Speaking to Yahoo News Australia, a spokesperson for WA Police said that after authorities determined the boy's age, the VRO was revoked.
"Police are required to serve court issued VROs," the spokesperson told Yahoo. "Following a court direction, Mirrabooka Police served a VRO on the evening of November 3. During service it was identified that the child was seven years old.
"The law is very clear that a VRO cannot be made to a child under 10 years of age."
WA Police stand by officers 'who acted professionally'
The spokesperson continued to explain that "after service, WA Police queried the VRO with the court" and though it was determined that the VRO was completely invalid, "the Commissioner of Police has reviewed the matter and fully supports the officers involved."
"They conducted themselves professionally and were acting on the court’s direction," the spokesperson concluded.
Children's court revokes VRO
A representative from the children's court said once police advised the court that the child was indeed only seven, the matter was brought back "before the court on Monday afternoon and the VRO, which was issued on October 13, was cancelled", The West Australian reported.

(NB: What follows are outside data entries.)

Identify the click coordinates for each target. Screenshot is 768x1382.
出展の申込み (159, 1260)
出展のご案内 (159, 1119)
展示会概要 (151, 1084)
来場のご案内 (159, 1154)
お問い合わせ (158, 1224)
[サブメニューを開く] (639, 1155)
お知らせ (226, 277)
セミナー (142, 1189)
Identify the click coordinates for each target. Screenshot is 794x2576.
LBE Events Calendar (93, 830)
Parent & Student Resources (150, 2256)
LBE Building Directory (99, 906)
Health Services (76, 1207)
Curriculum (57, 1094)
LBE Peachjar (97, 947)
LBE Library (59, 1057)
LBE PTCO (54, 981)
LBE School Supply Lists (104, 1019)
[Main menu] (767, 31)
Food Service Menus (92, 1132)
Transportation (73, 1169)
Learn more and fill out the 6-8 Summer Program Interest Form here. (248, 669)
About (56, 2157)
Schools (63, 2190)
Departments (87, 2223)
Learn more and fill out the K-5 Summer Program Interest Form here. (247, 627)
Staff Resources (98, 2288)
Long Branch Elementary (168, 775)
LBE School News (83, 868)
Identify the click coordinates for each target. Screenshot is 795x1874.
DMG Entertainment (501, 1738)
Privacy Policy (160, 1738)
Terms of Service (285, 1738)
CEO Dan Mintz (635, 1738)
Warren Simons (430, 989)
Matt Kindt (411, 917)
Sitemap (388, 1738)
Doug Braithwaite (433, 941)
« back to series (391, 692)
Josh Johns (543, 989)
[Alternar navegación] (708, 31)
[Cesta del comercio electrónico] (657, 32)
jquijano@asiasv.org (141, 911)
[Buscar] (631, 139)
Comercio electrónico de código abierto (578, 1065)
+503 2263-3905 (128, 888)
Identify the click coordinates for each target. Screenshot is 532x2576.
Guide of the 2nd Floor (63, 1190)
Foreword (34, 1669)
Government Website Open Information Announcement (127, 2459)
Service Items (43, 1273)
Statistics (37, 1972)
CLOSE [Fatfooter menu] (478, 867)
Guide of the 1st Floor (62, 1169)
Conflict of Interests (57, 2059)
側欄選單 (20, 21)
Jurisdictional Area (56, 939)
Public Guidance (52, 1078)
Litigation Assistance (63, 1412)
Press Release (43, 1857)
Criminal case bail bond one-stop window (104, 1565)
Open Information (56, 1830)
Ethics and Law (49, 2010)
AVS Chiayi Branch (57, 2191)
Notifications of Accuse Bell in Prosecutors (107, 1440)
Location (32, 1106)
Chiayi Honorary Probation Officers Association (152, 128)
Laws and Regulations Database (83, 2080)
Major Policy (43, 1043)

It's understood after court staff revised the original application, it was determined that the boy was originally represented as being in high school, with that representation being made by the person who applied for the VRO.
The court recommended that the applicant who filed for the VRO — understood to be a woman — be personally served with a cancellation notice.
It remains unclear what alleged crimes took place prior to the incident that saw the young boy be served the VRO in the first place.